Negli USA potrebbe essere stato scoperto il più grande deposito di litio mai individuato fino a oggi: si troverebbe al confine tra Nevada e Oregon, nella Caldera McDermitt, una delle caldere del supervulcano di Yellowstone. La scoperta risale ad alcuni anni fa, ma un nuovo studio spiega l’origine e conferma le potenzialità del deposito, che potrebbe contenere addirittura tra i 20 e i 40 milioni di tonnellate di litio (e quindi superare quello della Bolivia, considerato il maggiore sul pianeta con 23 milioni di tonnellate di litio). Come mai una simile quantità di litio si è formata proprio qui e quali conseguenze potrebbe avere la sua estrazione?
L’origine della Caldera McDermitt
La Caldera McDermitt è la più antica delle caldere che costituiscono il supervulcano di Yellowstone. Si tratta di una depressione di forma ovale, lunga 45 km e larga 35 km.

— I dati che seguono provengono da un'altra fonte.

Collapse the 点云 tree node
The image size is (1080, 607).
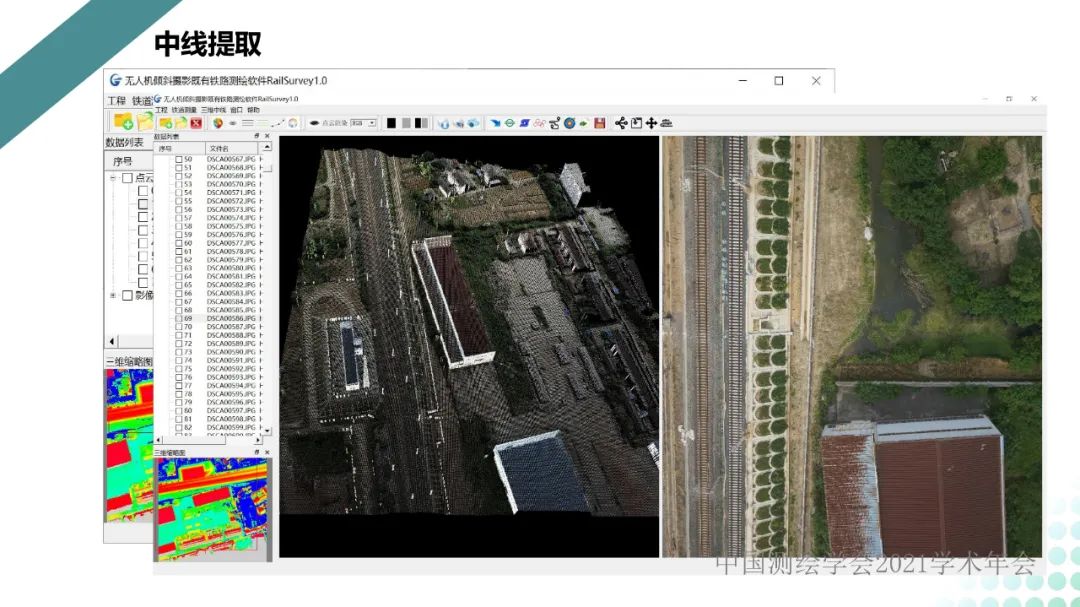tap(112, 178)
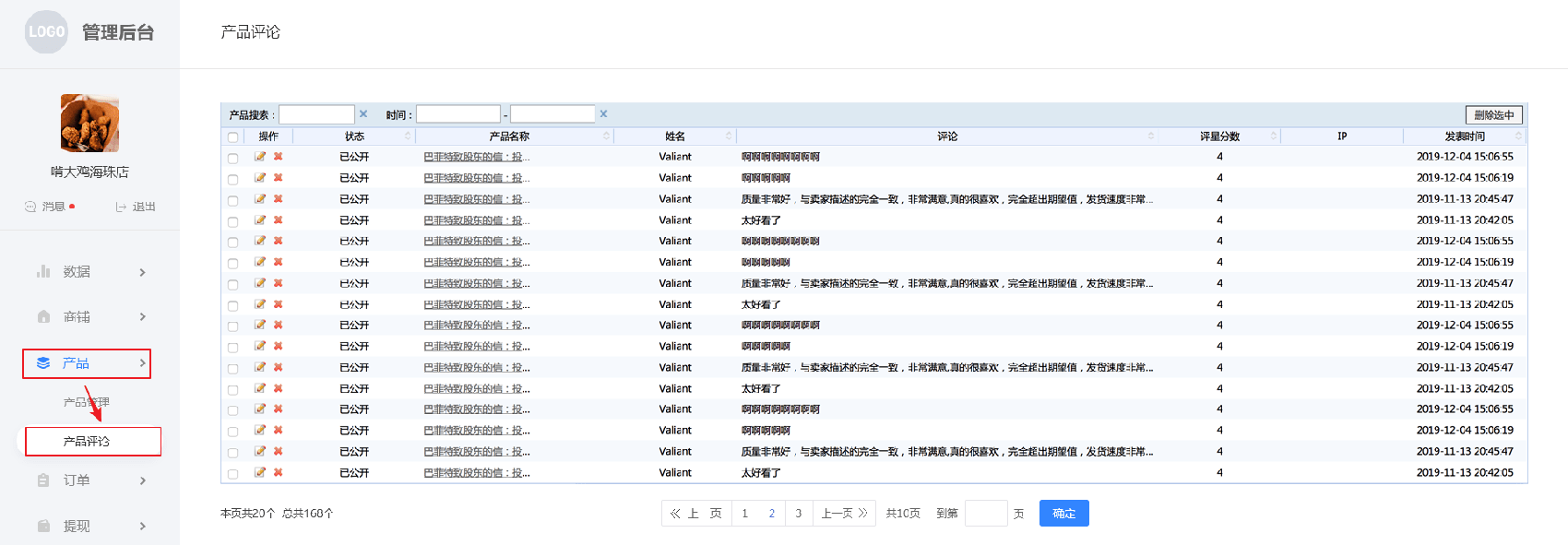Click the 产品搜索 input field
Image resolution: width=1568 pixels, height=545 pixels.
(316, 114)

Questa struttura si è formata 16 milioni di anni fa, in seguito al collasso di un vulcano causato da una violentissima eruzione. Durante l’eruzione furono espulsi circa 1000 km3 di prodotti vulcanici, in particolare magma riolitico, ricco di sodio, potassio e, appunto, litio. Il magma si accumulò in parte all’interno della caldera, dove solidificò formando uno spesso strato di roccia.
La formazione del deposito di litio
Nel tempo la caldera fu riempita da un lago, le cui acque asportarono dalle rocce vulcaniche circostanti una grande quantità di particelle. Per centinaia di migliaia di anni queste particelle si depositarono sul fondo del lago formando uno strato di sedimenti argillosi ricchi di litio, spesso oltre 200 metri. Intorno a 15,7 milioni di anni fa, ricominciò un’attività vulcanica più debole, che fece sollevare la caldera: i suoi bordi non riuscirono più a trattenere l’acqua e il lago si svuotò, scoprendo i depositi argillosi.
I sedimenti sul fondo del lago, come abbiamo detto, contenevano litio, ma in quantità molto inferiori rispetto a quelle che sono state ritrovate dai ricercatori nella caldera. In un recente studio, pubblicato sulla rivista Science Advances, un team di geologi e vulcanologi spiega come mai.
Nel corso dell’attività vulcanica che fece sollevare la caldera, fluidi caldi ricchi di litio risalirono verso la superficie attraverso le fratture delle rocce. Durante questo processo una parte della smectite, il minerale argilloso che prevaleva nei sedimenti lacustri, si trasformò in illite, un altro minerale argilloso più raro e ricco in litio.
Caratteristiche del deposito di litio scoperto negli USA
I depositi di illite si trovano lungo il bordo meridionale della caldera, dove costituiscono uno strato spesso circa 40 metri. I ricercatori hanno analizzato la loro composizione: è risultato che contengono una percentuale di litio compresa tra l’1,3% e il 2,4%, circa il doppio rispetto a quella che caratterizza la smectite. In totale, il deposito conterrebbe fino a 40 milioni di tonnellate di litio.
In realtà, alte concentrazioni di litio nei sedimenti lacustri erano state individuate già negli anni '70. Nel 2017 i ricercatori capirono che la parte meridionale della caldera avrebbe potuto costituire un’enorme fonte di litio. Quindi, in quest’area la società canadese Lithium Americas fu autorizzata ad avviare il progetto minerario di Thacker Pass. I nuovi studi, tuttavia, erano necessari per avere un quadro più preciso della situazione e, in particolare, per capire esattamente dove trovare le maggiori concentrazioni di litio.
Le conseguenze dell’estrazione
Oggi il litio è una delle materie prime più richieste, vista la sua importanza nella produzione delle batterie ricaricabili (come quelle delle auto elettriche, dei computer e degli smartphone) e nell’immagazzinamento dell’energia generata da fonti rinnovabili. La richiesta di litio è destinata ad aumentare, ma ci sono preoccupazioni circa il suo esaurimento. Attualmente, quasi tutta la produzione di litio è concentrata in Australia (47%), Cile (30%), Cina (15%) e Argentina (5%). La Caldera McDermitt renderebbe gli Stati Uniti indipendenti per l’approvvigionamento di questo materiale strategico. La scoperta, secondo il geologo Anouk Borst, «potrebbe cambiare le dinamiche legate a tale elemento a livello mondiale in termini di prezzo, sicurezza dell’approvvigionamento e geopolitica».
Non mancano però i risvolti ambientali negativi. I preziosi ecosistemi del territorio della Caldera potrebbero subire le conseguenze di una eventuale attività estrattiva. L’area è anche un territorio sacro per le tribù indigene, che qui praticano caccia e agricoltura. Inoltre, l’estrazione comporta un enorme consumo di acqua, impattando sul livello delle falde idriche locali.